Collected data>
──────

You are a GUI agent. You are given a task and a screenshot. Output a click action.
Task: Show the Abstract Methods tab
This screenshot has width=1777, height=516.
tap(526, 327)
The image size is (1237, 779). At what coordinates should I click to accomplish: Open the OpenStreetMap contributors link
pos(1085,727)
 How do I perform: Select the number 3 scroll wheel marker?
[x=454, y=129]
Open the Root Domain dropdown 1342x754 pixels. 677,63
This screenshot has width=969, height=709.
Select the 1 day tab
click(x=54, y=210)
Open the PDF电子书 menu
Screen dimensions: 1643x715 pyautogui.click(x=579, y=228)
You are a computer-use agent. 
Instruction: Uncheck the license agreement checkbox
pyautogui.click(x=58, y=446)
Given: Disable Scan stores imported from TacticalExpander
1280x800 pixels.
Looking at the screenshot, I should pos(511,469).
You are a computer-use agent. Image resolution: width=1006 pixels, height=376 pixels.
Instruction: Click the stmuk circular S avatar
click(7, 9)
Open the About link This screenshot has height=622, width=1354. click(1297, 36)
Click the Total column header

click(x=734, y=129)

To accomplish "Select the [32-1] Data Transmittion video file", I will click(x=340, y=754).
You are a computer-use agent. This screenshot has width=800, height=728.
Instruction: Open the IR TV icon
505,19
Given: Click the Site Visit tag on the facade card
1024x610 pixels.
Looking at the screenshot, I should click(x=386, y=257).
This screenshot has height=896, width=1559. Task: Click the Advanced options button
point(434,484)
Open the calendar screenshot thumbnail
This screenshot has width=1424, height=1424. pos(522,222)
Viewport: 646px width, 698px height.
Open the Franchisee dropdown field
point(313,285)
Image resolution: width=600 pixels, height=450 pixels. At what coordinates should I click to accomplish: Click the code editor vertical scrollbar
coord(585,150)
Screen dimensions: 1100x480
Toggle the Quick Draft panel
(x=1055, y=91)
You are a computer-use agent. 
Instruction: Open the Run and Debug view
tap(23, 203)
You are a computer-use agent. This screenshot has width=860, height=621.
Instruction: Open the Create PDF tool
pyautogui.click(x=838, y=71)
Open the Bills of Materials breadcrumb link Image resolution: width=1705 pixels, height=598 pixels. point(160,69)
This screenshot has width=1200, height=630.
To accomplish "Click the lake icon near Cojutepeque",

──────

TO DO> Nothing but the lines from the one that contains "Given: Disable Scan" through the last line of the entries should appear in your reply, each repeated exactly.

TASK ANSWER>
Given: Disable Scan stores imported from TacticalExpander
1280x800 pixels.
Looking at the screenshot, I should pos(511,469).
You are a computer-use agent. Image resolution: width=1006 pixels, height=376 pixels.
Instruction: Click the stmuk circular S avatar
click(7, 9)
Open the About link This screenshot has height=622, width=1354. click(1297, 36)
Click the Total column header

click(x=734, y=129)

To accomplish "Select the [32-1] Data Transmittion video file", I will click(x=340, y=754).
You are a computer-use agent. This screenshot has width=800, height=728.
Instruction: Open the IR TV icon
505,19
Given: Click the Site Visit tag on the facade card
1024x610 pixels.
Looking at the screenshot, I should click(x=386, y=257).
This screenshot has height=896, width=1559. Task: Click the Advanced options button
point(434,484)
Open the calendar screenshot thumbnail
This screenshot has width=1424, height=1424. pos(522,222)
Viewport: 646px width, 698px height.
Open the Franchisee dropdown field
point(313,285)
Image resolution: width=600 pixels, height=450 pixels. At what coordinates should I click to accomplish: Click the code editor vertical scrollbar
coord(585,150)
Screen dimensions: 1100x480
Toggle the Quick Draft panel
(x=1055, y=91)
You are a computer-use agent. 
Instruction: Open the Run and Debug view
tap(23, 203)
You are a computer-use agent. This screenshot has width=860, height=621.
Instruction: Open the Create PDF tool
pyautogui.click(x=838, y=71)
Open the Bills of Materials breadcrumb link Image resolution: width=1705 pixels, height=598 pixels. point(160,69)
This screenshot has width=1200, height=630.
To accomplish "Click the lake icon near Cojutepeque",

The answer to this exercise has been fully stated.